Таковы были дела придворные, дела столичные, когда русская армия дружно топала в сторону Польши, и солдаты еще не знали, сколь далеко идти им… Очень далеко уйдут солдаты: кровь русская прольется на виноградниках Рейна, в бою с французами, за дела венские, дела германские, дела конъюнктур Остермановых.
* * *
Из кареты перед дворцом вышел молодой человек в длинном черном плаще. Решительно (будто он не раз уже бывал здесь) стал подниматься по лестницам. Не было женщины, которая бы не смутилась при виде его – столь красив был этот молодой мужчина. Черный плащ тащился за ним по ступеням, словно змеиный хвост. Это был граф Мориц Линар, прибывший из Дрездена в Петербург…
И вот он – перед Биреном:
– Сиятельнейший граф, имею разговор для вас важный.
– Прошу, – учтиво поклонился Бирен и побледнел…
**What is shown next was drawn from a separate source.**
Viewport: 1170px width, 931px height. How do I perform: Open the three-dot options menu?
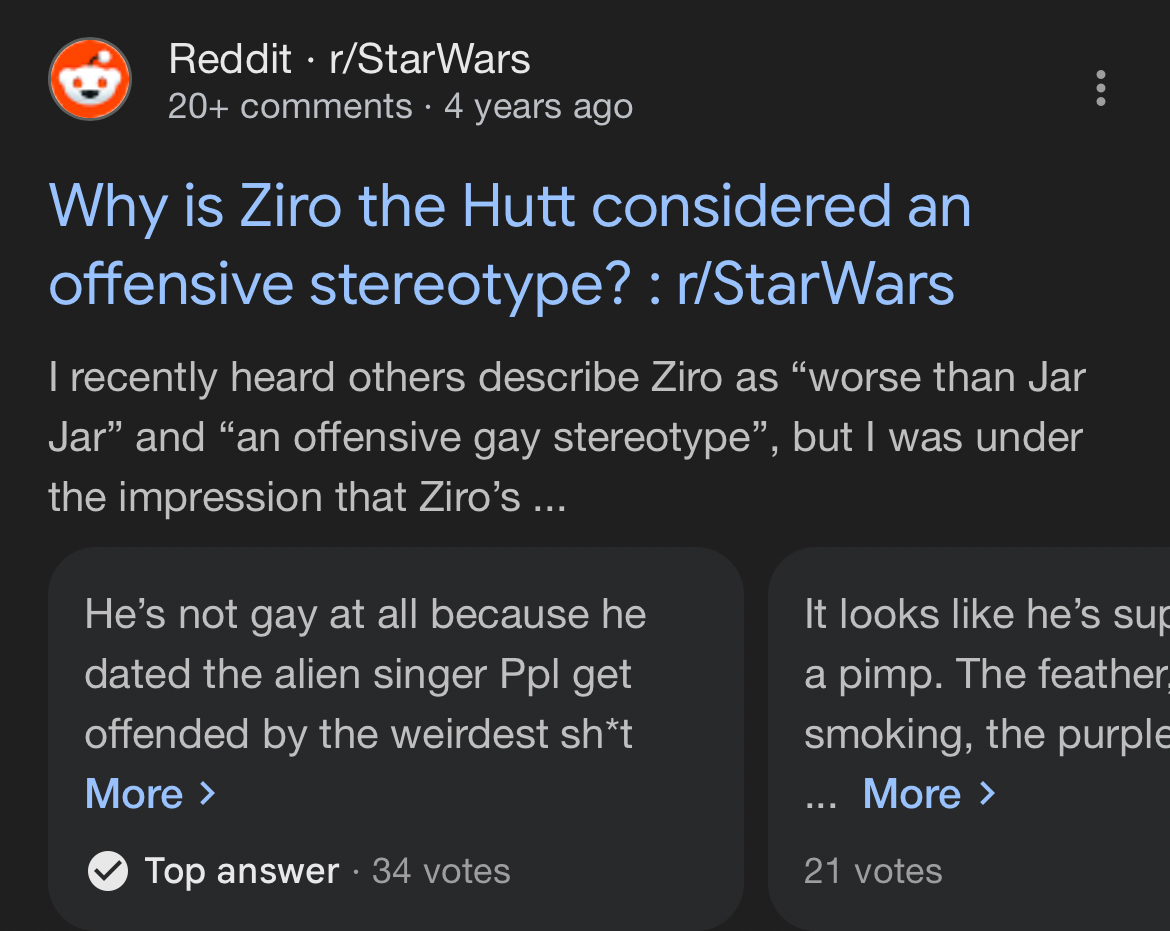click(1100, 88)
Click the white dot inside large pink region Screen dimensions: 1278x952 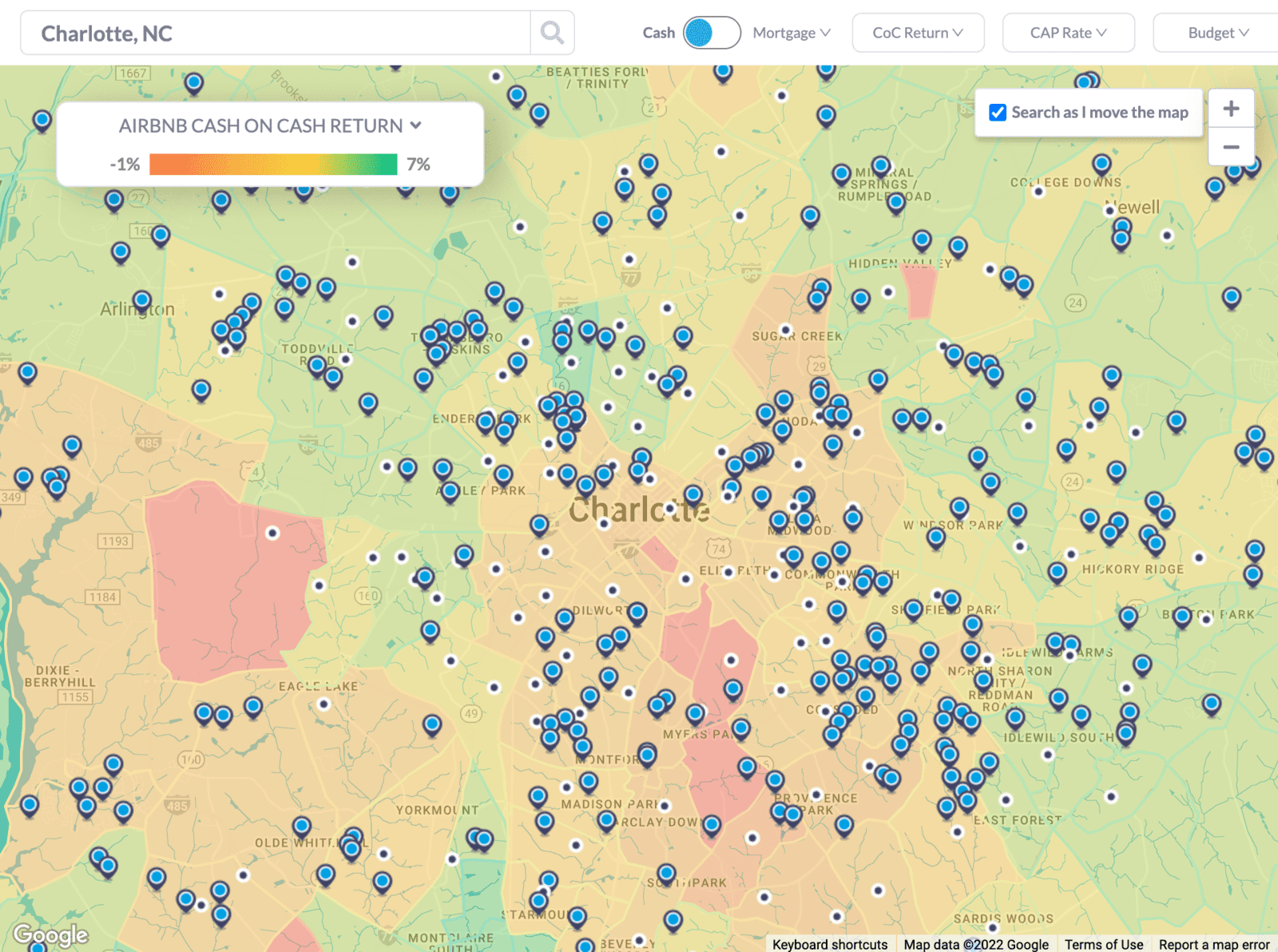click(x=272, y=533)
В полутемной комнате, наедине с Биреном, Мориц Линар долго стоял молча. Молчал и граф Бирен, предчувствуя нечто.
– Начнем?
– Я думаю, – ответил Бирен, – нам здесь не помешают…
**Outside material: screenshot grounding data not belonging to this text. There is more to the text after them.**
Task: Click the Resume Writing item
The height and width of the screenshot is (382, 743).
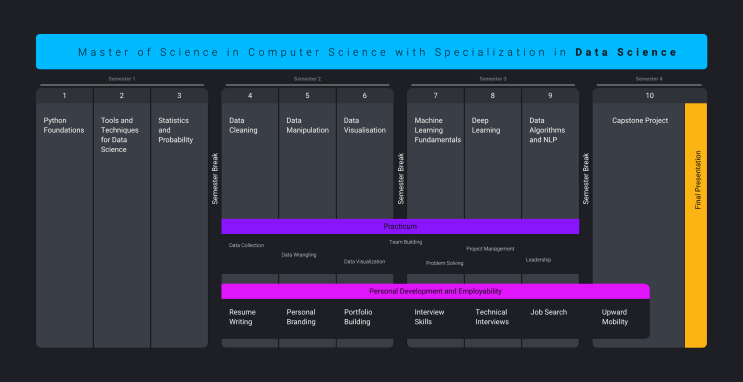Action: click(x=243, y=317)
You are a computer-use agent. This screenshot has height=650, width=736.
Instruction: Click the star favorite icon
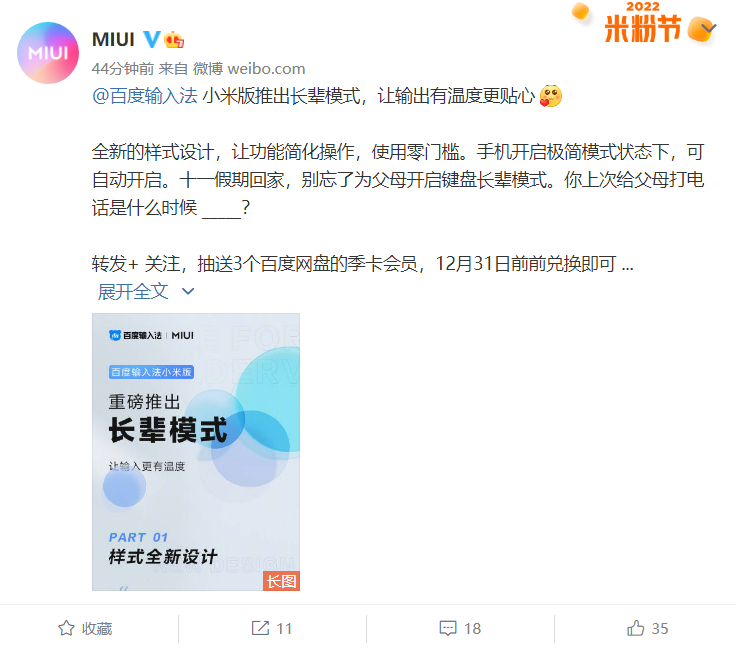[x=66, y=628]
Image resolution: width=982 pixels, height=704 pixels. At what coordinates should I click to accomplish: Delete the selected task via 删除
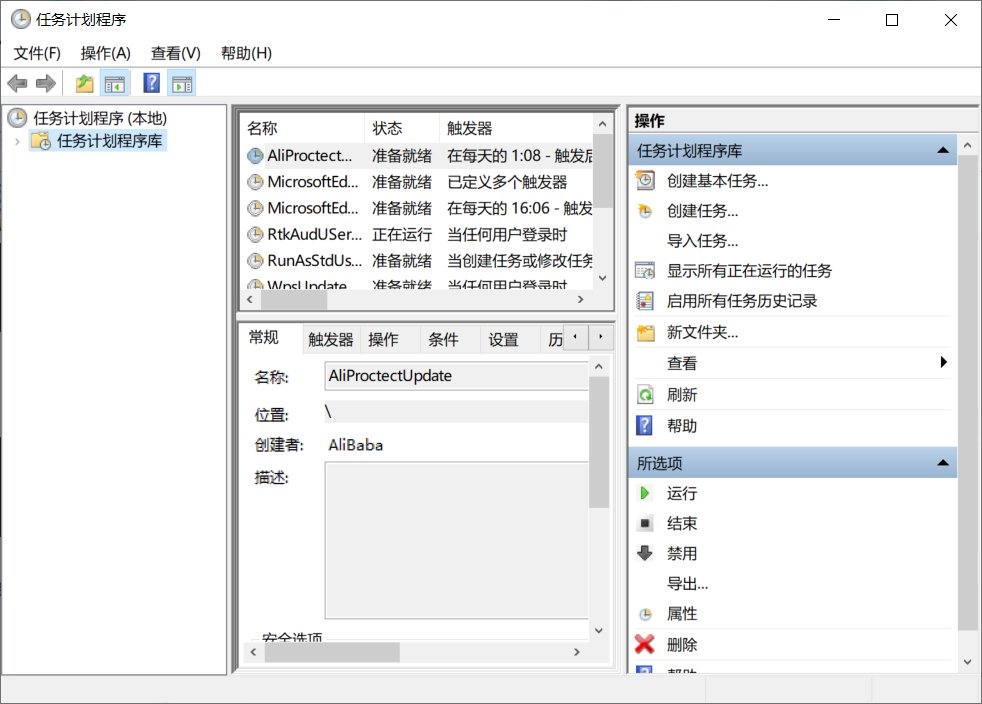click(684, 643)
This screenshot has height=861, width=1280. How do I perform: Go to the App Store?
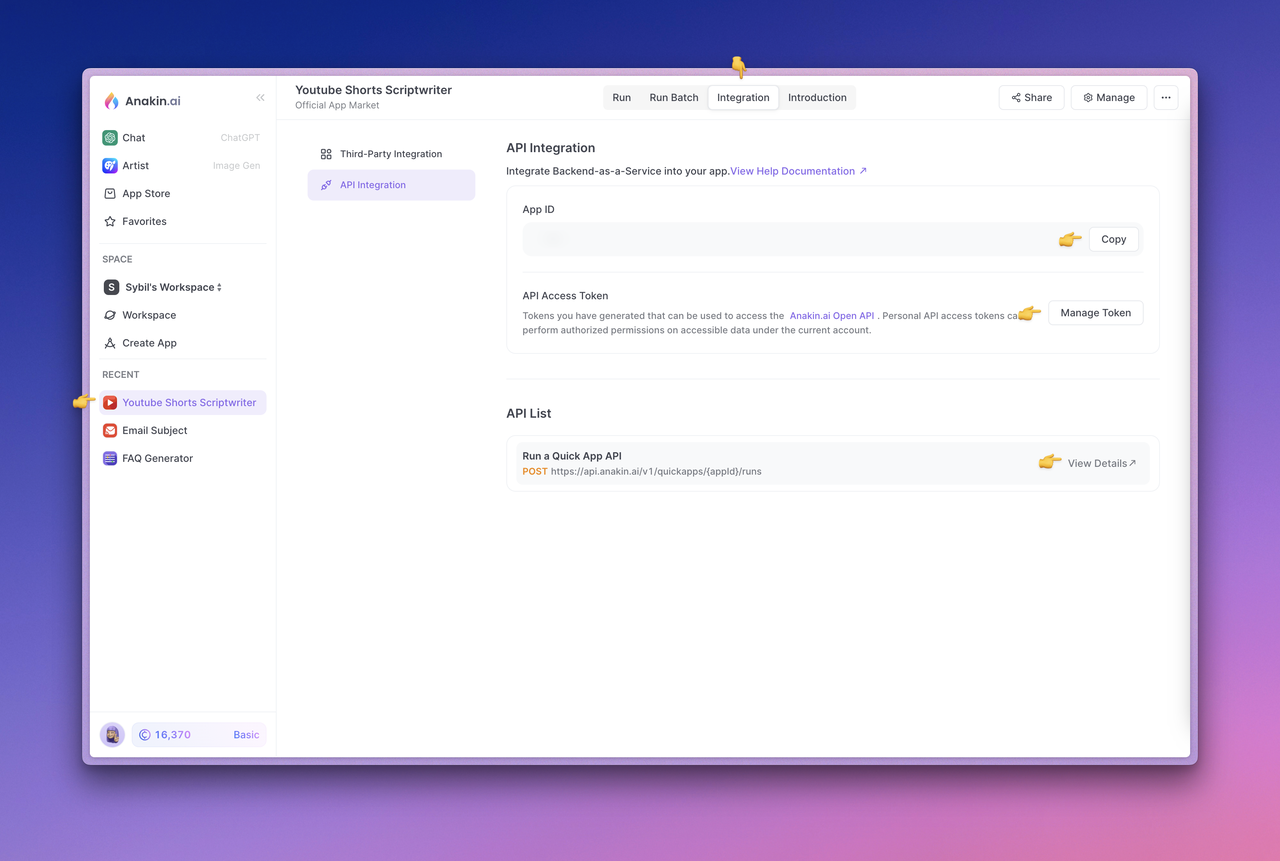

– Отлично, граф. Имею честь довести до вас волю моего покойного короля и курфюрста Саксонского – Августа Второго.
И отрубил – в лицо Бирену, которого даже зашатало:
– Двести миллионов талеров и корона герцогов курляндских – все это отдается вам, но… – И заключил уже спокойно: – За это, граф, вы поможете сейчас курфюрсту Саксонскому Августу Третьему утвердить за собой престол Ягеллонов в Кракове.
Лицо Бирена заливал пот, он бормотал:
– Двести миллионов… и корона герцога… О боже!
– Я жду ответа, – сказал Линар, взмахнув шляпой.
Бирен выпрямился, глаза его были почти безумны.
– В чем дело? – прошептал он, озираясь. – Разве вы не слышите? В полках русских уже стучат поход барабаны и давно поют воинственные флейты… Я помогу вам. Чем могу.